The former Archbishop of Canterbury defended a controversial speech yesterday after criticism from Muslims.

The former Archbishop of Canterbury defended a controversial speech yesterday after criticism from Muslims.

Lord Carey cited suicide bombers, Islam's "resistance" to modernity and the authoritarian regimes of some of its societies in a lecture he gave in Rome. He said Islamic societies had contributed little to world culture for hundreds of years.

The former Church of England leader said Islamic countries were often led by people who rose to power "at the point of a gun" and he accused its leaders of not doing enough to condemn suicide bombers.

After the lecture, on the eve of a Christian-Muslim seminar, he was accused of "recycling" old religious prejudices by Muslim leaders in the UK, but Lord Carey defended his speech on BBC Radio 4's The World at One programme. "It is meant to provoke a reaction. I look at the West and Christianity and am equally critical," he said.

"I think that a person looking objectively at the entire speech will see there's a balance there. To twist it as an attack on the Islamic world would be far too simplistic and it does suggest how polarised the world is at present.
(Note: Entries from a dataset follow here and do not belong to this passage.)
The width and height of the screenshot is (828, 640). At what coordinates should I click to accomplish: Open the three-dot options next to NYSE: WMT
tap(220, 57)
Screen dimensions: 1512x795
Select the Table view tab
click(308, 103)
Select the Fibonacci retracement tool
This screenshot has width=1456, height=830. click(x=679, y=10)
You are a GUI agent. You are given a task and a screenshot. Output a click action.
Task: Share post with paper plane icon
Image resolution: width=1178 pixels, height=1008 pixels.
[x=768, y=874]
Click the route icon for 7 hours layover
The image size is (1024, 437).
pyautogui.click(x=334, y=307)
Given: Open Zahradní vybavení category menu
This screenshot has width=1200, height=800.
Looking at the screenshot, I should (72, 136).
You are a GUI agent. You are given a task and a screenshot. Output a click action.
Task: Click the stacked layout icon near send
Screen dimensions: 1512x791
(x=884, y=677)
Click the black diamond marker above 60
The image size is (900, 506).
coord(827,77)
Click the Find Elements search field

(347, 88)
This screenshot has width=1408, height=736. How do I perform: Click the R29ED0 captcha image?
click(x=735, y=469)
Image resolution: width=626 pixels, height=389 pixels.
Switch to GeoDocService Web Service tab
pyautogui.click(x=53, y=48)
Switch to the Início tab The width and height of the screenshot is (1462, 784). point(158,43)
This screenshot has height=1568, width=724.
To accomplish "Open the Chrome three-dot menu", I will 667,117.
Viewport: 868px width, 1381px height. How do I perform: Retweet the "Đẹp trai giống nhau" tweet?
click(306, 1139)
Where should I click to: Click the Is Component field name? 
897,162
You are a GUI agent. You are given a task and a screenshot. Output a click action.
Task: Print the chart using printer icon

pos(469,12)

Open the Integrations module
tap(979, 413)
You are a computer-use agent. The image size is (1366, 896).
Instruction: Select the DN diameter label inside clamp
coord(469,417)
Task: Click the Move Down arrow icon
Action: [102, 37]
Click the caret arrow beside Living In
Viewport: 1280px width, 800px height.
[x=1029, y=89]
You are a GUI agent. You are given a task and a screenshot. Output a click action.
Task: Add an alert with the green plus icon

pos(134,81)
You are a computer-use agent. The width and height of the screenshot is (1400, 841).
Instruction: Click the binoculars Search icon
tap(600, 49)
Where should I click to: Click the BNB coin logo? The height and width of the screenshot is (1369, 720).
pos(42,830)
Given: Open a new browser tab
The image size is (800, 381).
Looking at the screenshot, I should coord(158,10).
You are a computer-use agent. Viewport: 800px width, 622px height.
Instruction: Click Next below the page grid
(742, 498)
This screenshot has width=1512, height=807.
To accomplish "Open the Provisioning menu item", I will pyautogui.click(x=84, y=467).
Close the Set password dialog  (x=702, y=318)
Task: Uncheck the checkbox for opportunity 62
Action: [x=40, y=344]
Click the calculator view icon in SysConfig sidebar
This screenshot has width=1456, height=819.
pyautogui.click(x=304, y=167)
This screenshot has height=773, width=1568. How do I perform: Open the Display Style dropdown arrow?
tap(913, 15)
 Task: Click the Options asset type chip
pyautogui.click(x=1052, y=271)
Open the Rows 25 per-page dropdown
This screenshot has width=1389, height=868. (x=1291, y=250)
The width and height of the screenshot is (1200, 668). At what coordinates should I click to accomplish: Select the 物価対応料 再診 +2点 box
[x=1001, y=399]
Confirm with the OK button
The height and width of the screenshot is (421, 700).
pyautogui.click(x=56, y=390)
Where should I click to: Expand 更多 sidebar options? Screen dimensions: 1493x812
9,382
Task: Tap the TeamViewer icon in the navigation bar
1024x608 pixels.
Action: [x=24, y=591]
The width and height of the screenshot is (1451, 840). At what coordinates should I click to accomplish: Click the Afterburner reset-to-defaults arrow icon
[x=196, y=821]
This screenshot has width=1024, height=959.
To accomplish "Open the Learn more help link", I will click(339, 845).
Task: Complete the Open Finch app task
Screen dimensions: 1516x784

The positive is that I believe we can do more together: two great faiths, Christianity and Islam, working together against extremists."

Iqbal Sacranie, secretary general of the Muslim Council of Britain, was swift to dismiss the comments."In his myopic vision of the Middle East, Lord Carey shows little understanding of the role of Western powers in propping up regimes all over the world."

Manzoor Moghal, chairman of the Federation of Muslim Organisations in Leicester, said: "The archbishop has got it wrong. We condemn suicide bombers, we go on radio, on television, we have made statements. What more can we do? We cannot be responsible for the criminal actions of others."